レーザー光源プロジェクターと有機ELテレビとブラウン管の呪縛
画質を取るか、迫力を取るか
画質が迫力を凌駕する瞬間
学生時代。
HDMI入力が欲しくて28インチのワイドブラウン管から32インチの液晶ディスプレイ(チューナー無し)に換えた時の、あの、あの途方もない絶望感。
なんだ……この……灰色に濁った闇は…………
それから既に10年以上。
今までKDL-46X2500を買って多少マシになった黒にほっとしたり、「黒ならプラズマ」というイメージに乗せられて&とあるレビューを信用してTH-P42V1を買った挙句無様な黒浮きを目にして絶望したり、DLA-HD350を買って大画面に喜んだのも束の間ワンルームマンションでプロジェクターは無理があると思い手放したり、KDL-46HX900を買ってLEDのエリア駆動に感動したり、DLA-X30を買ってもうでかいしじゅうぶん高画質だしこれでいいやという思考になったり、色々あったが、やはりブラウン管の呪縛は消えようもなかった。

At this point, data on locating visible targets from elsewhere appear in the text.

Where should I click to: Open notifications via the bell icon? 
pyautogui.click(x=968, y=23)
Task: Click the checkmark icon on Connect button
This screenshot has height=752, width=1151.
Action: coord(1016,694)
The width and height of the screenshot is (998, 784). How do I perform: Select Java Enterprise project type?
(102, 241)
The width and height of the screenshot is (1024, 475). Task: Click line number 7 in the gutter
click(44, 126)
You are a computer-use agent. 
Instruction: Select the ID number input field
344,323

月日は流れ、気付けば4KとかHDRとかUHD BDとか、ポストHDの諸々が登場する時代となった。
そろそろ、ここらで、ハイビジョンブラウン管の画に後ろ髪を引かれるのも終わりにしたかったのだ。
LG OLED55B6P。
夢にまで見た有機ELテレビが手に入る時代である。
眼前に広がる懐かしい闇。
4Kも、HDRも、いったん脇に下がるがいい。
黒が黒い。
ブラウン管の呪縛から解放されるには、これだけで、たったこれだけでよかったのだ。
そりゃ有機ELテレビという枠内ではさらに画質の良し悪しもあるのだろうが、それを承知のうえでなお、ついに黒が黒いディスプレイを取り戻したことを喜びたいのである。